Thread syntax may be static, but implementation across operating systems and virtual machines may change
Your scripting language may use true threading on one OS and fake-threads on another.
If you have performance requirements, it might be worth looking to ensure that the scripted threads fall through to the most beneficial layer in the OS. Userspace threads will be faster, but for largely blocking thread activity kernel threads will be better.
You can freely multi-thread with the Python language in implementations such as Jython (on the JVM, as @Reginaldo mention Groovy is) and IronPython (on .NET). For the classical CPython implementation of the Python language, as @Dan's comment mentions, multiprocessing
(rather than threading
) is the way to freely use as many cores as you have available
You seem use a definition of "scripting language" that may raise a few eyebrows, and I don't know what that implies about your other requirements.
Anyway, have you considered TCL? It will do what you want, I believe.

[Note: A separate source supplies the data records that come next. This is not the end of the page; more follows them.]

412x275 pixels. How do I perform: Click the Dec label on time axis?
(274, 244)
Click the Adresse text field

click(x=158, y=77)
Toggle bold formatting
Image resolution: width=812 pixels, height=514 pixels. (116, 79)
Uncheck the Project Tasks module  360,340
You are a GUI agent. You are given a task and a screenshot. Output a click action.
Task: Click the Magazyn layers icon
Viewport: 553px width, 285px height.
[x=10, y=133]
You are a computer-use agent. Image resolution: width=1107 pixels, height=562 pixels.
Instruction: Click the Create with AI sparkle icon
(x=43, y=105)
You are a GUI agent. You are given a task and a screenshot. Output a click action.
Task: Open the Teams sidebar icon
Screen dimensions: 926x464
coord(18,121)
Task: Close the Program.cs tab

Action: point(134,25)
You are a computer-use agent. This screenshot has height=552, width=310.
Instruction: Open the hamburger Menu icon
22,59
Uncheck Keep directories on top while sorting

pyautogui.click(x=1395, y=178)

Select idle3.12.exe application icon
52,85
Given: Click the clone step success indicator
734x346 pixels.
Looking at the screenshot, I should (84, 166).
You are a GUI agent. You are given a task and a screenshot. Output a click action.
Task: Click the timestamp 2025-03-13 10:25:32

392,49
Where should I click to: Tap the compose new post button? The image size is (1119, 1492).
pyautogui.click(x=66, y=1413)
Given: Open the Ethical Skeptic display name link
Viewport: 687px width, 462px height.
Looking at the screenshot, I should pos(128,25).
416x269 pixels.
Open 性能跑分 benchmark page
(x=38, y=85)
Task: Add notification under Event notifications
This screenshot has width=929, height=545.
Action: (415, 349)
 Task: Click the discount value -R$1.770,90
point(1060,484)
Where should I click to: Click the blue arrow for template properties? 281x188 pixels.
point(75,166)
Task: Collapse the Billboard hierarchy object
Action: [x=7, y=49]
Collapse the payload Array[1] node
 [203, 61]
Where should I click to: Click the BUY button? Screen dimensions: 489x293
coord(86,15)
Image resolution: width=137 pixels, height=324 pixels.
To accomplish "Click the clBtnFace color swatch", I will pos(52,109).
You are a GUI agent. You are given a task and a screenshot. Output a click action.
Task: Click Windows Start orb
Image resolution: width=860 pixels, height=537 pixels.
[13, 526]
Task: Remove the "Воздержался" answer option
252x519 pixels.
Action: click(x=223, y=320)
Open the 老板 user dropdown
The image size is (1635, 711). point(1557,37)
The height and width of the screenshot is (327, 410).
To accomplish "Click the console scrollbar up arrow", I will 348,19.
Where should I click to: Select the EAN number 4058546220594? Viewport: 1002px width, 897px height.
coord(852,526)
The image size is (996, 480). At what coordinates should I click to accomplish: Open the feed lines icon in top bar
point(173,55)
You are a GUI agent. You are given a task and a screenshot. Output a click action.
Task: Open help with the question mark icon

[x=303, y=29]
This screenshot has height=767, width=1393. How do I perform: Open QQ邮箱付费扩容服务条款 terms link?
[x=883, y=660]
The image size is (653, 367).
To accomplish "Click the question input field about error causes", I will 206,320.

Since you are including fairly general purpose languages in your list, I don't know how heavy an implementation is acceptable to you. I'd be surprised if one of the zillion scheme implementations doesn't to native threads, but off the top of my head, I can only remember the MzScheme used to but I seem to remember support was dropped. Certainly some of the common lisps do this well. If ECL does, it might work for you (embeddable). I don't use it though so I'm not sure what the state of it's threading support is, and this may of course depend on platform.
[Update] Also, iirc GHC Haskell doesn't do quite what you are asking, but may do effectively what you want since, again, iirc, it will spin of a native thread per core or so and then run it's threads across those....
CSScript in combination with Parallel Extensions shouldn't be a bad option. You write your code in pure C# and then run it as a script.
F# on .NET 4 has excellent support for parallel programming and extremely good performance as well as support for .fsx files that are specifically designed for scripting. I do all my scripting using F#.